- _TEXT_
══════
In step 60, the system 10 calculates a cost of the one or more renovation projects. For example, the system 10 can calculate an average cost for each renovation group based on a cost of a detail job with an average quality. The system 10 can adjust a cost for renovation groups via one or more operations of a quantity adjustment for cost of electrical by multiplying 20 (e.g., solar panels are main renovations in electrical renovation project types and an adjusted cost can be used from 1 solar panel to 20 solar panels, as research shows 20 panels are installed per property in national average.), a quantity adjustment for cost of windows by multiplying 8 (e.g., an adjusted cost can be used from 1 window to 8 windows, as research shows 8 windows are installed per property in national average), adjusted cost of framing (e.g., only use the cost from a major job, such as wall framing), adjusted cost of a foundation (e.g., only use the cost from a major job, such as slab, foundation and drainage), adjusted cost of a pool (e.g., only use the cost from a major job, such as installing or remodeling swimming pool), adjusted cost of gutters (e.g., only use the cost from a major job, such as installing or repairing metal gutters/downspout), and a quantity adjustment for the cost of kitchen by multiplying by 0.5 (e.g., a half of a full kitchen cost to reflect the combination of major and minor kitchen remodel as public data generally does not specify what level of remodel was done). It should be understood that the step 60 can be performed by the renovation estimation module 20b.
══════
- _STORED DATA_
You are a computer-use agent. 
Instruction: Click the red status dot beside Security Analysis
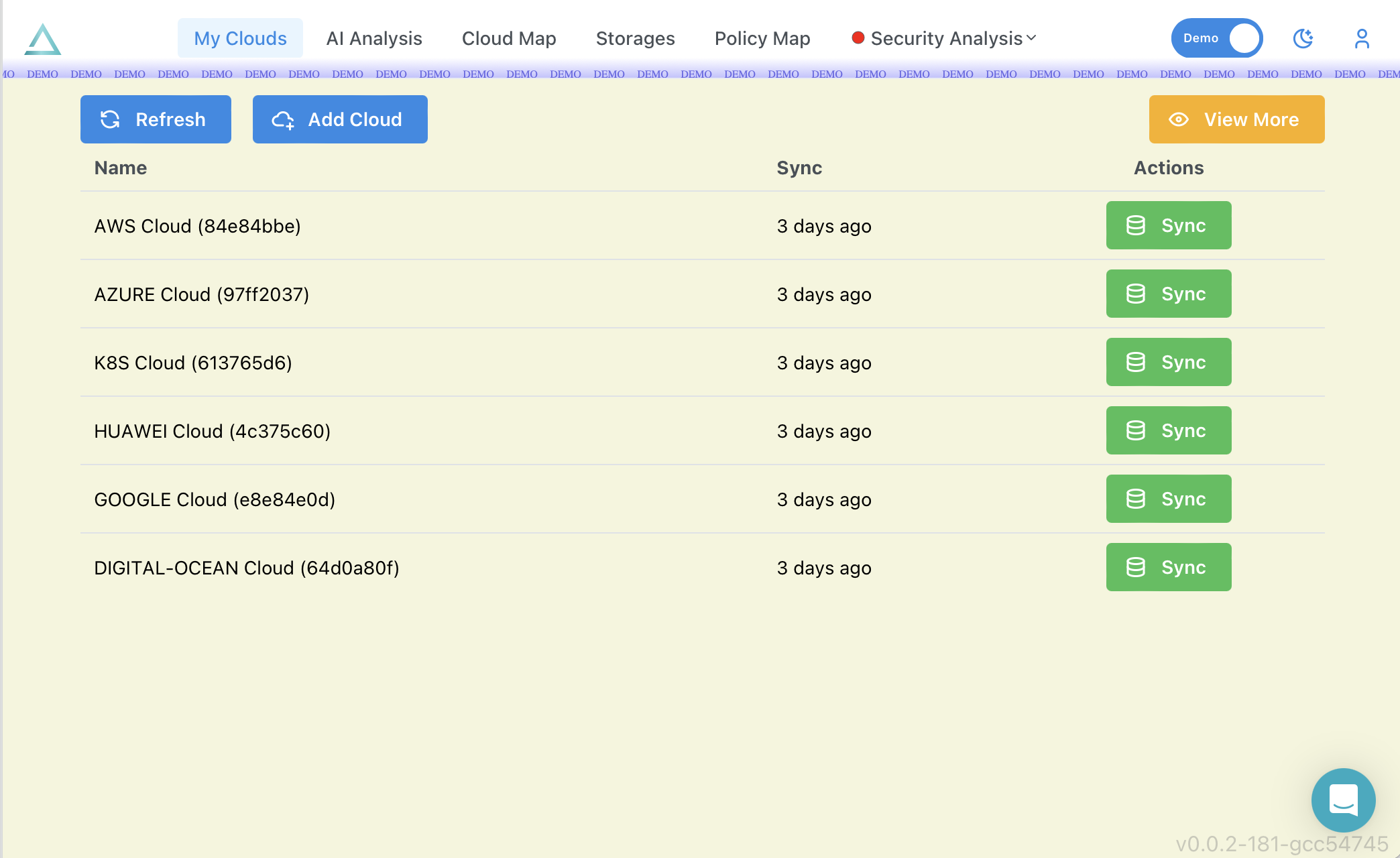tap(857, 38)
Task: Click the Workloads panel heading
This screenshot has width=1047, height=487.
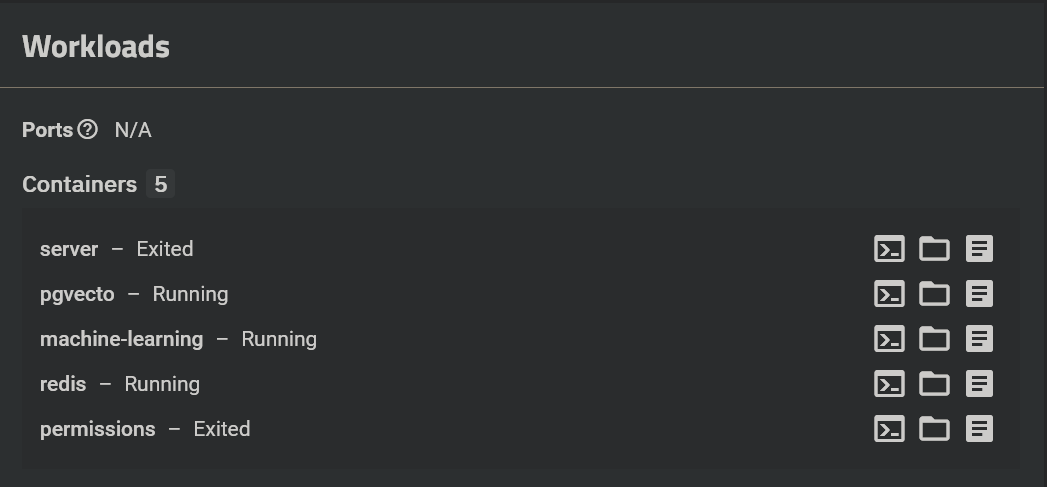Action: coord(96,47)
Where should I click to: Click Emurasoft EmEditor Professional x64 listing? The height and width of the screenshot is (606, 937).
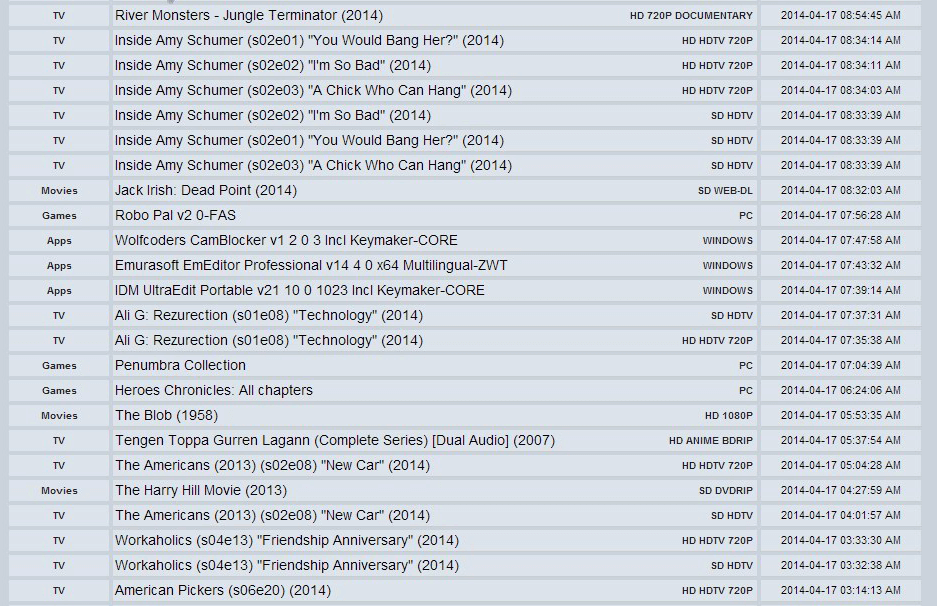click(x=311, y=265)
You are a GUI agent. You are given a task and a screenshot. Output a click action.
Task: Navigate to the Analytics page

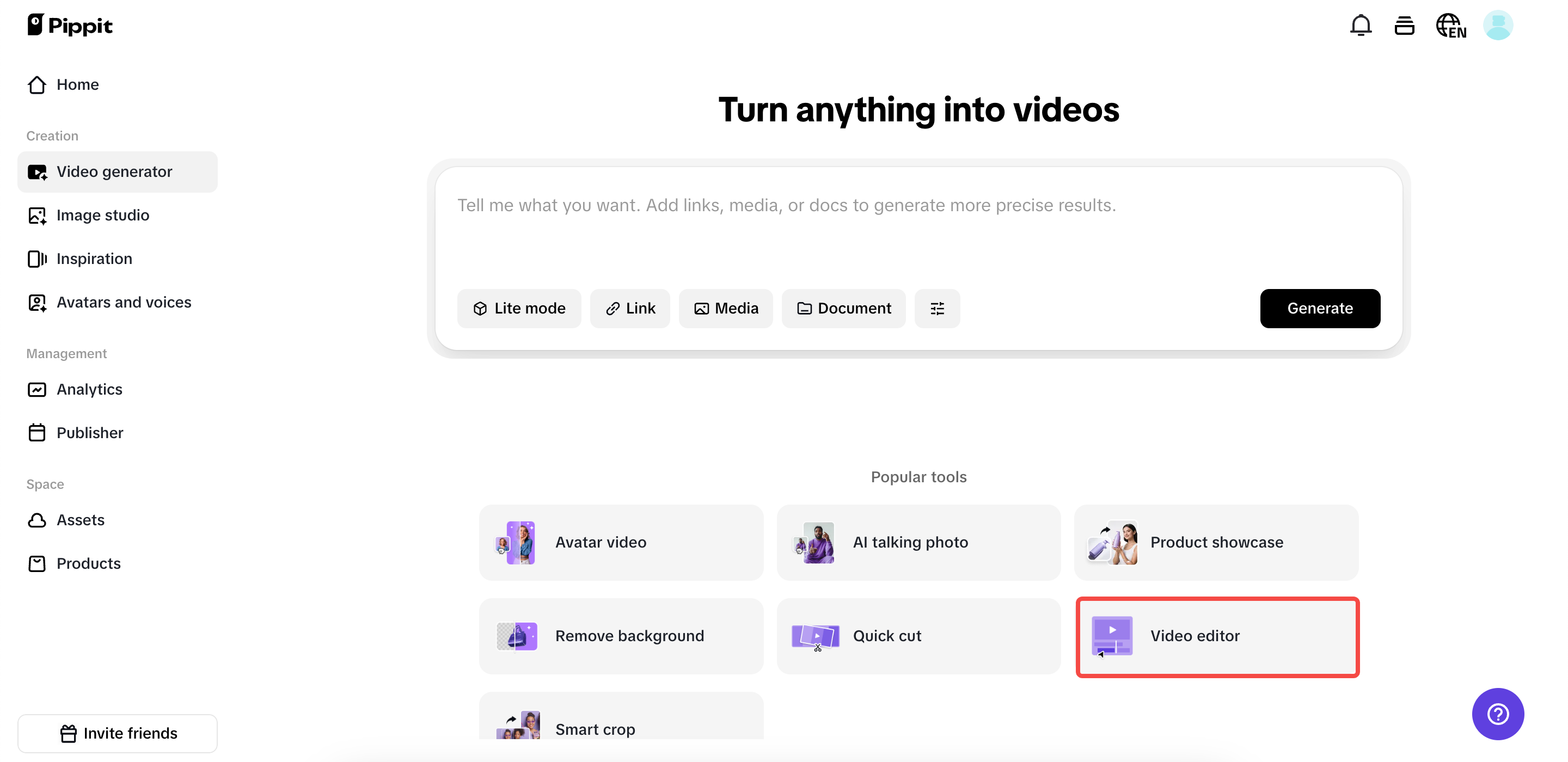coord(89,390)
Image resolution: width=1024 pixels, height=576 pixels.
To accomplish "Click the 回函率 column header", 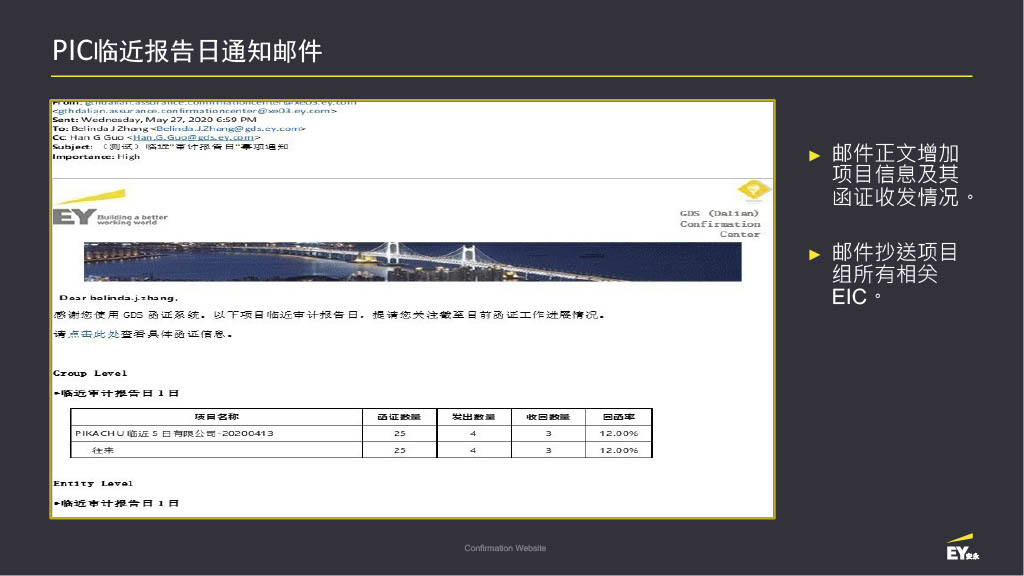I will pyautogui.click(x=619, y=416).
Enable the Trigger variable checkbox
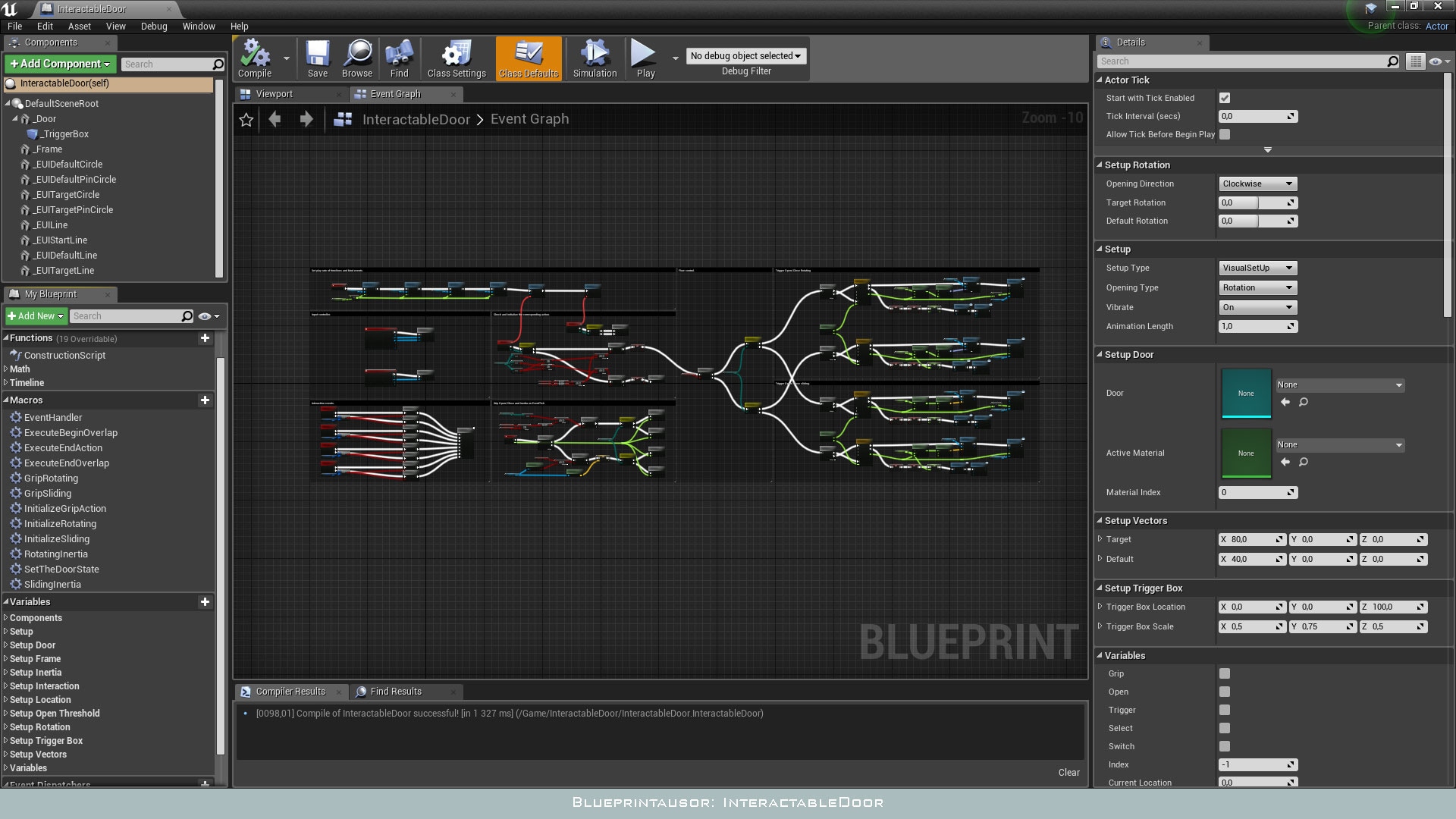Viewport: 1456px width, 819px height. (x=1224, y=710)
══════
- _WRITTEN INSTRUCTION 1_
From the renovation cost passage, list every renovation group whose cost the system can adjust.
- _WRITTEN INSTRUCTION 2_
Answer these questions from the renovation cost passage:
(a) By what number is the cost of windows multiplied?
(b) Which module can perform step 60?
(c) According to the passage, why is half of a full kitchen cost used?
- _WRITTEN INSTRUCTION 3_
Go on with the renovation cost passage from the point where it ends.
The rows play no part in this.

- _RIGHT ANSWER 1_
Electrical, windows, framing, foundation, pool, gutters, kitchen

- _RIGHT ANSWER 2_
(a) 8
(b) The renovation estimation module 20b
(c) It reflects the combination of major and minor kitchen remodels, because public data generally does not specify what level of remodel was done.

- _RIGHT ANSWER 3_
In step 62, the system 10 calculates a return on investment (ROI) associated with each of the one or more properties. An ROI is a price difference of a property between before renovation and after renovation divided by a renovation cost. The system 10 can calculate the ROI at a price area level for properties (e.g., single family and condo/townhouse, etc.) and compare with a remodel magazine. For example, the system 10 can calculated ROI with a price difference from the step 58 divided by a renovation cost from the step 60. It should be understood that the step 60 can be performed by the return on investment estimation engine 18b.
In step 64, the system 10 adjusts the ROI. For example, the system 10 can adjust ROI to avoid extreme values in the ROI for different tiers. At Tier I, the system 10 can cap at 5%-85% from non-zero ROIs. At Tier II, the system 10 can cap at 5%-85% from non-zero ROIs. At Tier III, the system 10 can cap at min-60% from non-zero ROIs. The system 10 can generate an ROI lookup table for each of the property types using the results from the steps 62 and 64. It should be understood that the step 60 can be performed by the return on investment estimation engine 18b.
By performing steps 54-64, the system 10 overcomes data sparsity challenges, because more aggregated levels are analyzed to smooth the results and to avoid spike of the ROI results caused by the data sparsity (e.g., limited geographic data associated with different renovation projects, limited properties having similar renovations in the same area, or the like).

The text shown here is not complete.